Из тех же соображений появляется мода сначала на посмертные маски, а потом и на фотографии. Эту новую тенденцию по праву возводили к гильотине — машине по производству портретов, как называл ее Даниэль Арасс. «Сделать гипсовый слепок с лица человека, умершего своей смертью, словно заснувшего, — пишет Эмманюэль Фюрекс, — означает зафиксировать неуловимый момент великого перехода»[520]
. Создание последнего портрета[521], воспринимавшегося как зеркало души, отвечает романтической эстетике духа, подтверждением чему служит неожиданно возникший спрос на посмертные маски Шиллера, Бетховена и т. д. Новая тенденция отражает также триумф френологии: отпечаток лица усопшего, как полагают, позволяет глубже познать его суть, получить комментарий ученого. Так, неприступный Ласенер дает разрешение Людовику Дюмонтье сделать накануне казни слепок неровных форм его головы[522] и после смерти провести анализ черепа. Существовал и другой вид научного использования частей тела: на улице Эколь–де–Медсин Парижское френологическое общество устраивает выставку черепов.Укрепил происходившие процессы и одновременно изменил их направление один важнейший исторический эпизод, долгое время определявший репрезентацию мертвого тела. За период между первой казнью на гильотине (апрель 1792) и термидором II года (июль 1794) тело превратилось в политическое пространство[523]

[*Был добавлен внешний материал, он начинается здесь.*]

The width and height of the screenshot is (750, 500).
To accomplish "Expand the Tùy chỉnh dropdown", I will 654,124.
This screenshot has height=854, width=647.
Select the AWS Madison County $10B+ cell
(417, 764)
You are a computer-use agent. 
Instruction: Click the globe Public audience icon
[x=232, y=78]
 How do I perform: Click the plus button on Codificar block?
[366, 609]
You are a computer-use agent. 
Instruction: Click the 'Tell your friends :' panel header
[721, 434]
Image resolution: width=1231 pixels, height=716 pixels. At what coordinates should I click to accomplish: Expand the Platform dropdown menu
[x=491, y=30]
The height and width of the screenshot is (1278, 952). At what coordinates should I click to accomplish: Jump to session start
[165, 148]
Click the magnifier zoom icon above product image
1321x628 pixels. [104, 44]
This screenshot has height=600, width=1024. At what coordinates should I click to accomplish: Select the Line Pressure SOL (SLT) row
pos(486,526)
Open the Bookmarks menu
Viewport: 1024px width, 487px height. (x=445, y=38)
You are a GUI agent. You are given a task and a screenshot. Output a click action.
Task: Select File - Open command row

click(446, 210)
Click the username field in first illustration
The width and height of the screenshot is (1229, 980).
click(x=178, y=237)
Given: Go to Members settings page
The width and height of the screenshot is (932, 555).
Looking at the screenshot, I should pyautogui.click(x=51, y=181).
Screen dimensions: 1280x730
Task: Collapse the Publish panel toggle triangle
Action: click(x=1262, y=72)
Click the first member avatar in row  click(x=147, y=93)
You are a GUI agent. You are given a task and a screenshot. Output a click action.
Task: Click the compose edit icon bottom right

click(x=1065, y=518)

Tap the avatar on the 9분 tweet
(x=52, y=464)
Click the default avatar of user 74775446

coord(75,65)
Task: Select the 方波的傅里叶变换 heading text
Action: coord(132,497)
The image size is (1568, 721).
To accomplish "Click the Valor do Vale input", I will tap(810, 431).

. Казнь 21 января 1793 года нарушает привычный ритуал смерти короля. В тот день радостные патриоты как завороженные смотрели на лицо и кровавое тело монстра. Сторонники короля, в свою очередь, торопились окунуть в пролитую кровь свои платки. Эта искупительная жидкость превращала Людовика XVI в христианского мученика. Образ смертельной жертвы заставлял иначе взглянуть на фигуры монарха и его убийц.Эта дата, 21 января 1793 года, расположена в середине короткого периода, в течение которого театрализация похорон проводится согласно кодексу возвышенного. В Париже Жак–Луи Давид берется за «оформление» похорон Луи–Мишеля Лепельтье 20 января и создает «террористическую эстетику жуткого». Апогеем подобной сценографии стали похороны Марата 16 июля 1793 года. Постановка с участием трупов символизировала триумф мрачного экспрессионизма. Аллегория уступает место нарочитому выставлению напоказ «искалеченного тела мученика». Тело словно обвиняет, намекает на заговор и даже указывает на его участников. Открытые раны превращаются в политическое послание. С точки зрения эмоциональной стратегии ставки делались на мертвенный, зеленоватый цвет тела Марата, на сочащуюся зияющую рану и на запах гниения, подавлявший зрителей в первом ряду. В этом, повторим, проявляется влияние идей о возвышенном. Присутствие истерзанного трупа позволяло «визуализировать ужас», а именно аристократический заговор. Глядя на сцену, зритель задыхался, и его скованная душа, словно изгнанная из своего пристанища, наполнялась желанием отомстить. Этот «приступ политического сенсуализма»[524]
имел целью привести к самопожертвованию.